When partition boundaries are important,
:py:meth:`~datafusion.DataFrame.execute_stream_partitioned`
returns an iterable of :py:class:`datafusion.RecordBatchStream` objects, one per
partition:
.. code-block:: python
for stream in df.execute_stream_partitioned():
for batch in stream:
... # each stream yields RecordBatches
To process partitions concurrently, first collect the streams into a list
and then poll each one in a separate ``asyncio`` task:
.. code-block:: python
import asyncio
async def consume(stream):
async for batch in stream:
...
streams = list(df.execute_stream_partitioned())
await asyncio.gather(*(consume(s) for s in streams))
See :doc:`../io/arrow` for additional details on the Arrow interface.
HTML Rendering
--------------
When working in Jupyter notebooks or other environments that support HTML rendering, DataFrames will
automatically display as formatted HTML tables. For detailed information about customizing HTML
rendering, formatting options, and advanced styling, see :doc:`rendering`.
Core Classes
------------
**DataFrame**
The main DataFrame class for building and executing queries.
See: :py:class:`datafusion.DataFrame`
**SessionContext**
The primary entry point for creating DataFrames from various data sources.
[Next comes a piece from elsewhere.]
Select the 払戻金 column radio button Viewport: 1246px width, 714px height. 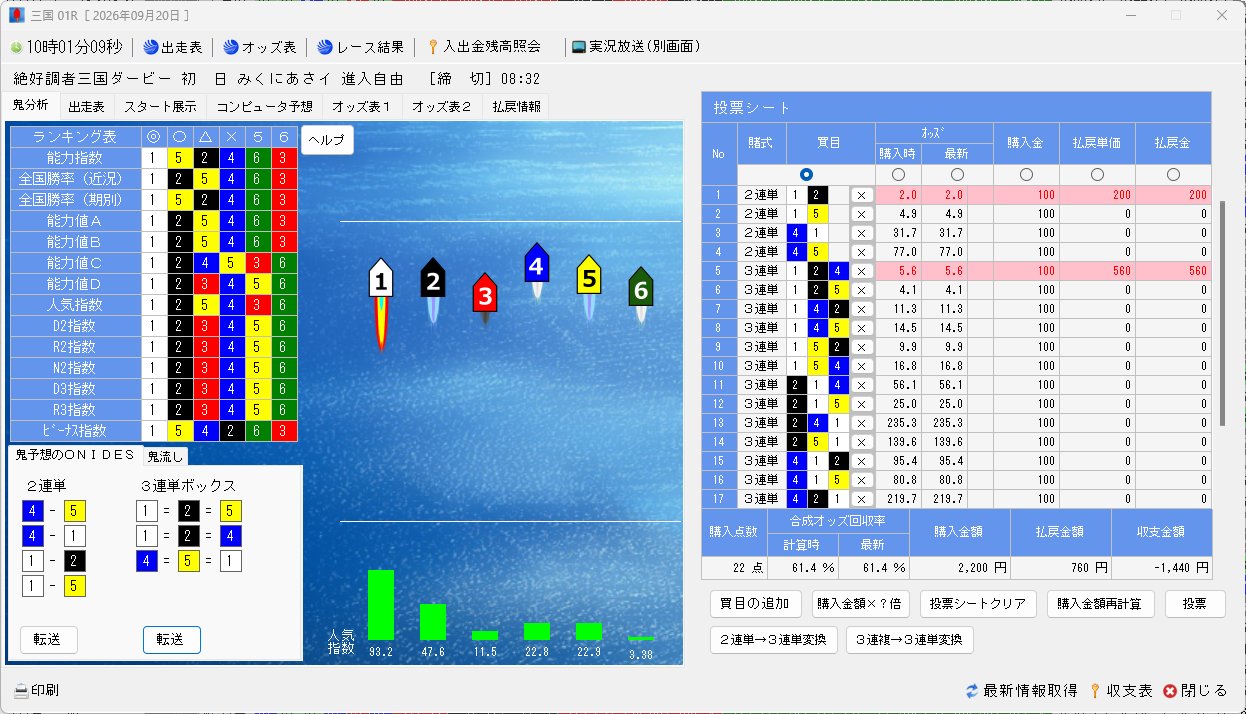pyautogui.click(x=1173, y=175)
Key methods for DataFrame creation:
* :py:meth:`~datafusion.SessionContext.read_csv` - Read CSV files
* :py:meth:`~datafusion.SessionContext.read_parquet` - Read Parquet files
* :py:meth:`~datafusion.SessionContext.read_json` - Read JSON files
* :py:meth:`~datafusion.SessionContext.read_avro` - Read Avro files
* :py:meth:`~datafusion.SessionContext.table` - Access registered tables
* :py:meth:`~datafusion.SessionContext.sql` - Execute SQL queries
* :py:meth:`~datafusion.SessionContext.from_pandas` - Create from Pandas DataFrame
* :py:meth:`~datafusion.SessionContext.from_arrow` - Create from Arrow data
See: :py:class:`datafusion.SessionContext`
Expression Classes
------------------
**Expr**
Represents expressions that can be used in DataFrame operations.
See: :py:class:`datafusion.Expr`
**Functions for creating expressions:**
* :py:func:`datafusion.column` - Reference a column by name
* :py:func:`datafusion.literal` - Create a literal value expression
Built-in Functions
------------------
DataFusion provides many built-in functions for data manipulation:
* :py:mod:`datafusion.functions` - Mathematical, string, date/time, and aggregation functions
For a complete list of available functions, see the :py:mod:`datafusion.functions` module documentation.
.. toctree::
:maxdepth: 1
rendering